Induced hydraulic fracturing is a well-stimulation technique in which a high-pressure fluid, usually water mixed with sand and chemicals, is injected into a wellbore in order to create small fractures in the deep-rock formations to allow natural gas, petroleum, and brine to migrate to the well.
When the hydraulic pressure is removed from the well, small grains of hydraulic fracturing agents, either sand or aluminium oxide hold open the small fractures once the deep rock achieves geologic equilibrium.
Voila! The earth splits open and new wells come to life or an old well yields like it was young again. This scenario for the environmental lobby is re-enacted over and over again throughout Weld County and throughout much of the region within a day’s drive east of the pristine ski slopes of Colorado.
The controversy isn’t going to end any time soon. As fast as ballot measures pass that restrict the use of fracking, residents of “fracking counties” form committees to explore legal recourse against the regulations. The oil is flowing, but maybe not as quickly as the billable hours from law firms in the middle of the brawl.
Residents of 11 Colorado counties, including Weld voted recently to take the step of attempting to form a 51st State. It would be a state that could frack without opposition, despite environmental consequences. There is a significant financial reward for a state, county, or municipality to be willing to risk the increased incidence of flood and earthquakes that comes with fracking.

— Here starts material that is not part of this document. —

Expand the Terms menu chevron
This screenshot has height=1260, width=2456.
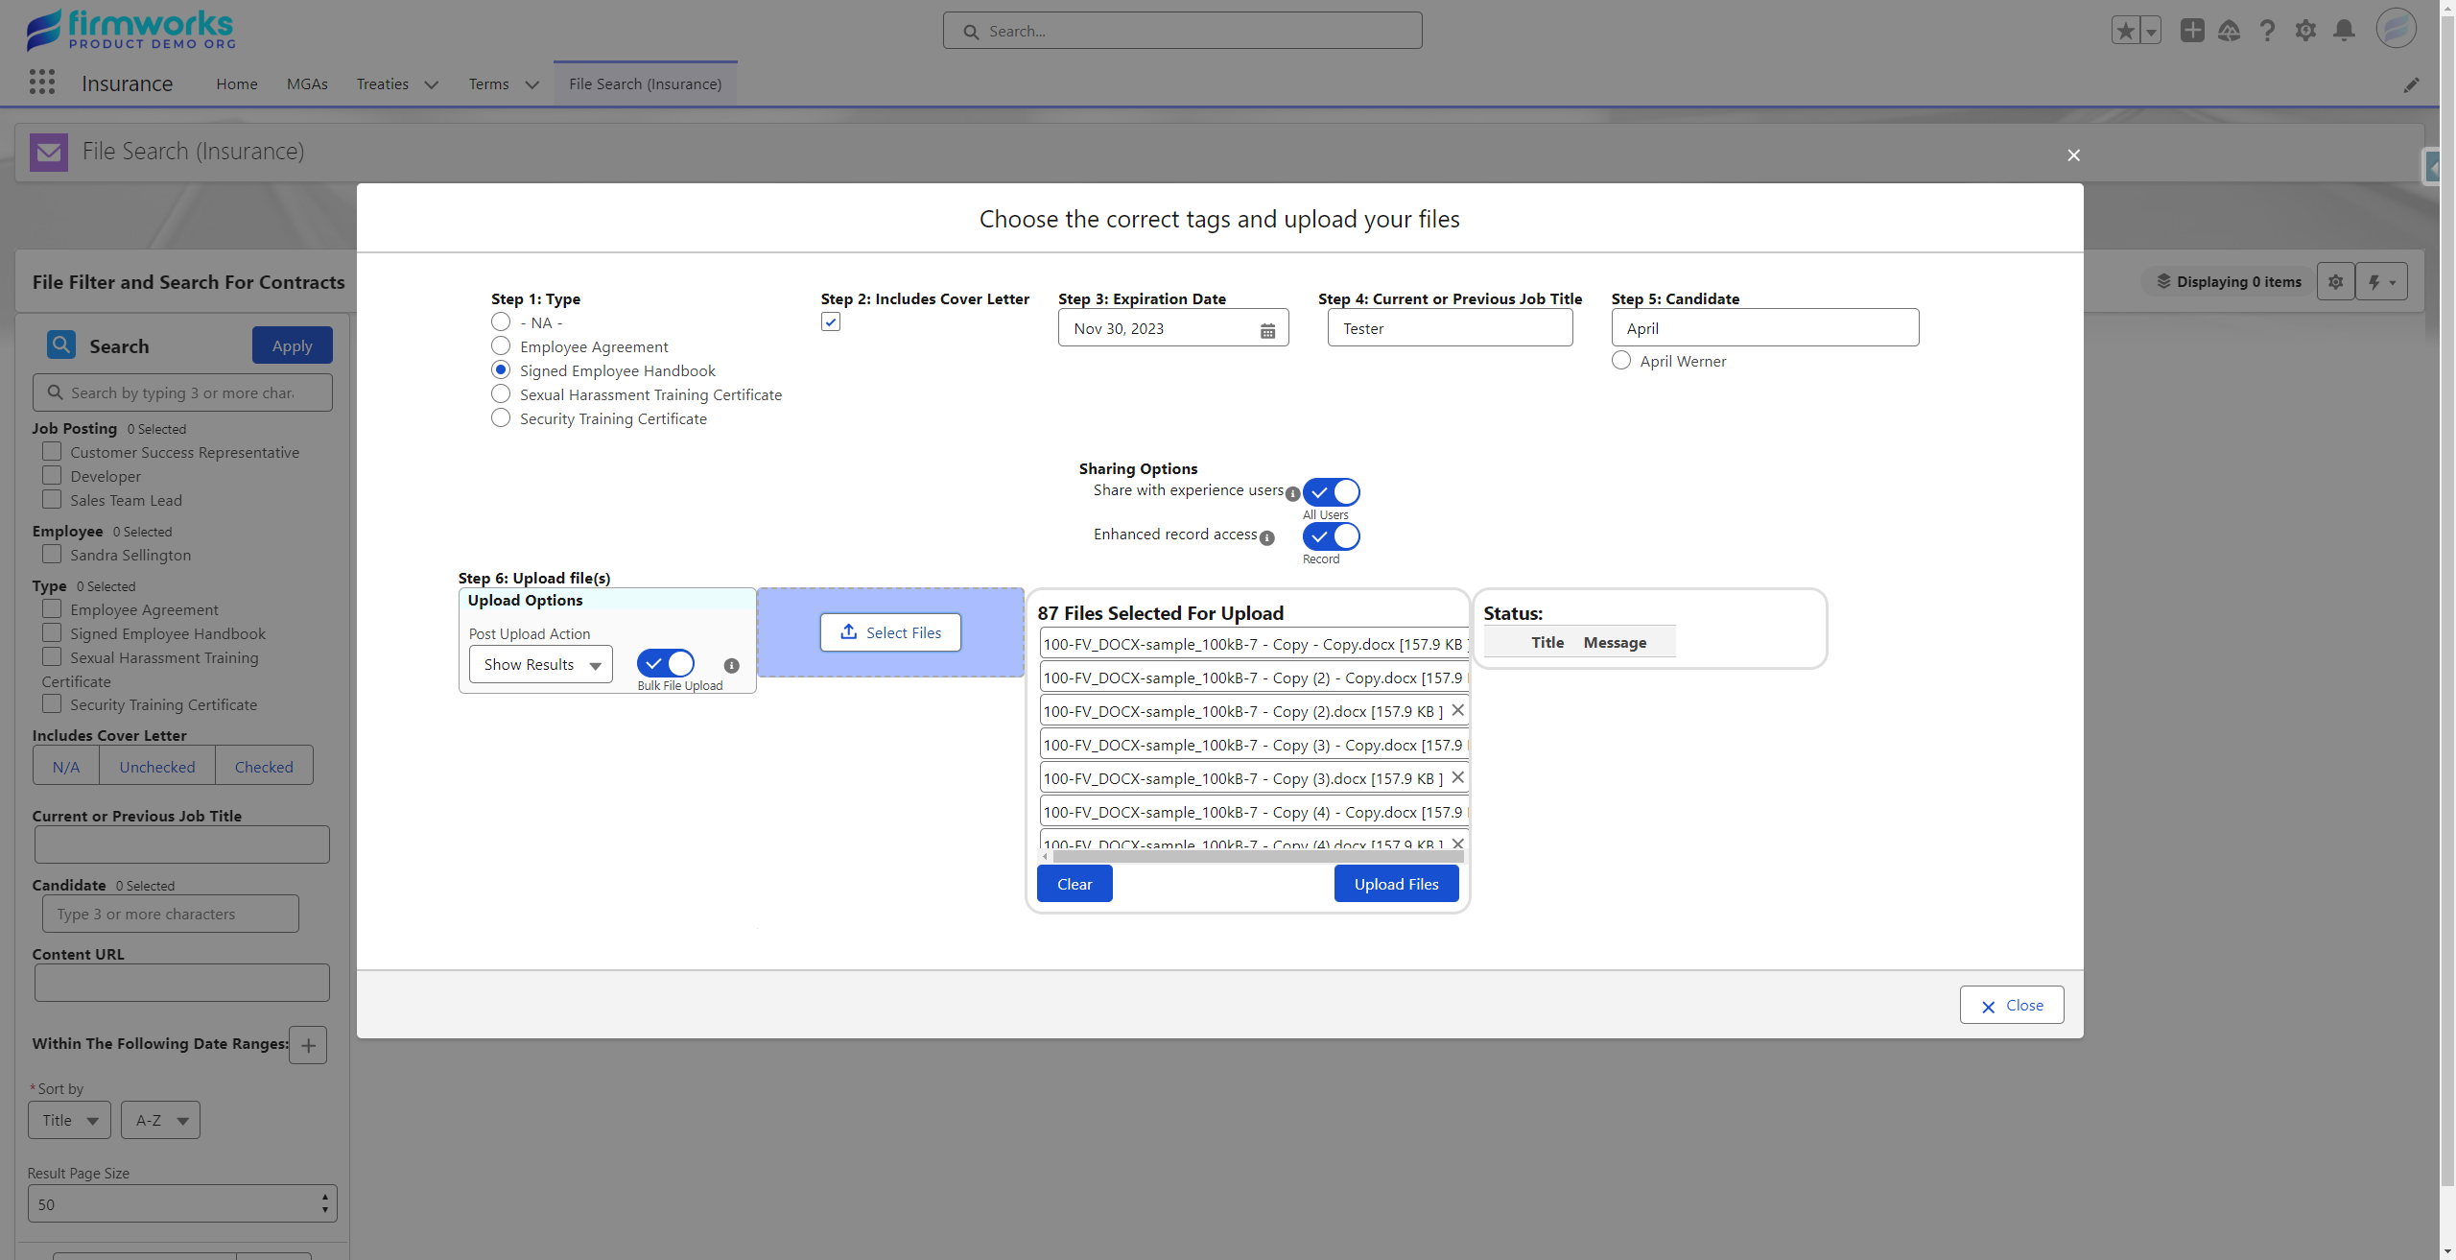tap(531, 84)
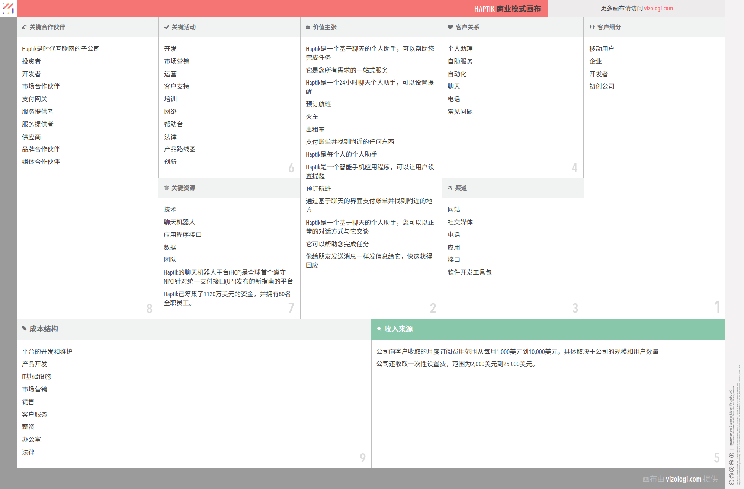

Revenue from oil and gas now accounts for more than half of all Weld County income. Noble Energy Inc. and Anadarko Petroleum Corp., two of the largest oil and natural-gas companies in the nation, paid the county $148 million in 2012 property taxes. That’s huge for a county of only 300,000 residents. If anti-fracking groups are successful in halting the movement in Colorado, a major source of investment and jobs in and out of Colorado, dependent on the oil and gas industry will be wiped out.